Shostakovich completed his only violin sonata in 1968. It shows the marks of his interest in dodecaphonic music, piqued by his friendship with Benjamin Britten and by his encounters with his own students. The government still officially frowned on this sort of thing, and I'm sure Shostakovich did very little to point it out, since he managed to get it published and recorded. I recall fondly Oistrakh and Richter on EMI/Melodya, which may have constituted its première. The twelve-tone stuff shouldn't bar anyone from being emotionally overwhelmed by this score. It all sounds like late Shostakovich. Phrasing is traditional. Climaxes arrive at the expected places. If you can handle the 13th and 14th symphonies, you can certainly stand up to this. This and the even-later Viola Sonata stand among Shostakovich's greatest works.

The players begin with a lament, the violin emphasizing its middle and low range. Immediately, one notices the spare, even thin texture – often two lines, sometimes down to one. A "Jewish" section follows, a slow klezmer-like dance. Weinberg, incidentally, introduced Shostakovich to Eastern European klezmer, which bore fruit most famously in Shostakovich's song cycle From Jewish Folk Poetry. The sonata differs from that earlier work in that one finds very little joy. Indeed, it dawns on you that you've stepped into the middle of a dance of death, and the movement grows ever more haunted as it winds and weeps to its conclusion.

The second movement explodes in a brutal, barbaric dance. Anger shoots off of it in waves, too much, really, to come down to the merely personal. Shostakovich himself characterized this entire sonata as a meditation on death. Shostakovich builds in powerful asymmetries, inserting gaps into the line as if snatching a breath between the rants. In this movement, apocalyptic in scope, you can hear the screams and almost see the pale horse and the pale rider.

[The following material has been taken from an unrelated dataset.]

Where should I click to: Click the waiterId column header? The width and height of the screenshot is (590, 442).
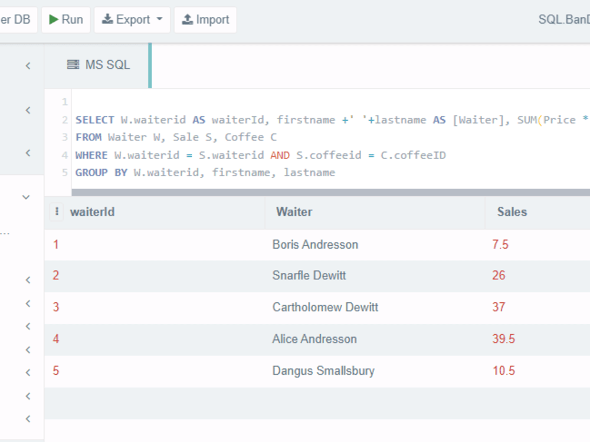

As devastating as the sonata has been so far, the finale crowns the work. It's essentially a set of variations with more than a hint of passacaglia. However, it's where Shostakovich leaves you emotionally rather than the structure per se that accounts for its glory. Shostakovich doesn't try to force transcendence or wallow in self-pity. This is essentially an heroic, but clear-eyed look into the abyss. One feels the mystery of death and the acceptance of that mystery. What is nothingness like? Since we are never conscious of it, not even in death, that particular door remains closed.

I made the acquaintance of the Shostakovich sonata through the Oistrakh and Richter recording, the year the composer wrote the score. It's been a faithful friend all this time, but to me Blacher and Nemtsov surpass it. It may be a question of standing on the shoulders of giants, but the new team penetrates the score more deeply. Oistrakh and Richter get the heroism inherent in the music, but it's a sunnier view. Blacher and Nemtsov get more of the horror, and their heroism seems more mature. I believe the Weinberg sonatas receive their first recording, and it's a fine start. However, Weinberg is as deep as Shostakovich. More people taking him up will reveal more of the music.